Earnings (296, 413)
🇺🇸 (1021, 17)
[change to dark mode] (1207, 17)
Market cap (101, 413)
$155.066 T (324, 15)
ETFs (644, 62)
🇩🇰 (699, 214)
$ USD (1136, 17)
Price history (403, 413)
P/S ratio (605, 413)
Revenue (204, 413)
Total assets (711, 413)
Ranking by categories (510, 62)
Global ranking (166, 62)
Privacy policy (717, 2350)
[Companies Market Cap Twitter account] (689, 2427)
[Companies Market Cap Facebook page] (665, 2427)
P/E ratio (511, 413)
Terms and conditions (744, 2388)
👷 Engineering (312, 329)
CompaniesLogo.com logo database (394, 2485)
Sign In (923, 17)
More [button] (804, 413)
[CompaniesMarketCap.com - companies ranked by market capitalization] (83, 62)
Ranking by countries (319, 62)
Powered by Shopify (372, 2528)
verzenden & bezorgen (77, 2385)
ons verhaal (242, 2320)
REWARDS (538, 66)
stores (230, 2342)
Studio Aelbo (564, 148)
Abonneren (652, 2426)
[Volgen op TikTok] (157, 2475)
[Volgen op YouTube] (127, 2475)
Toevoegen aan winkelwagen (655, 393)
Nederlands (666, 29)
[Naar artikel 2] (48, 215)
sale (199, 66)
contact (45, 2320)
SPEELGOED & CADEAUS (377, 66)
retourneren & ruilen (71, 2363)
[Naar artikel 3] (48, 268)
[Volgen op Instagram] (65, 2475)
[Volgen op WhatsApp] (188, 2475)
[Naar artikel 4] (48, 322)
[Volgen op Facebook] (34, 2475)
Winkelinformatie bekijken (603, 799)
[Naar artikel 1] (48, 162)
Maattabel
—————
REQUIRED WORK:
Taking the records from the top, repeat each line exactly until you have repeated the line that contains "P/E ratio (511, 413)".

FINISHED EXERCISE:
Earnings (296, 413)
🇺🇸 (1021, 17)
[change to dark mode] (1207, 17)
Market cap (101, 413)
$155.066 T (324, 15)
ETFs (644, 62)
🇩🇰 (699, 214)
$ USD (1136, 17)
Price history (403, 413)
P/S ratio (605, 413)
Revenue (204, 413)
Total assets (711, 413)
Ranking by categories (510, 62)
Global ranking (166, 62)
Privacy policy (717, 2350)
[Companies Market Cap Twitter account] (689, 2427)
[Companies Market Cap Facebook page] (665, 2427)
P/E ratio (511, 413)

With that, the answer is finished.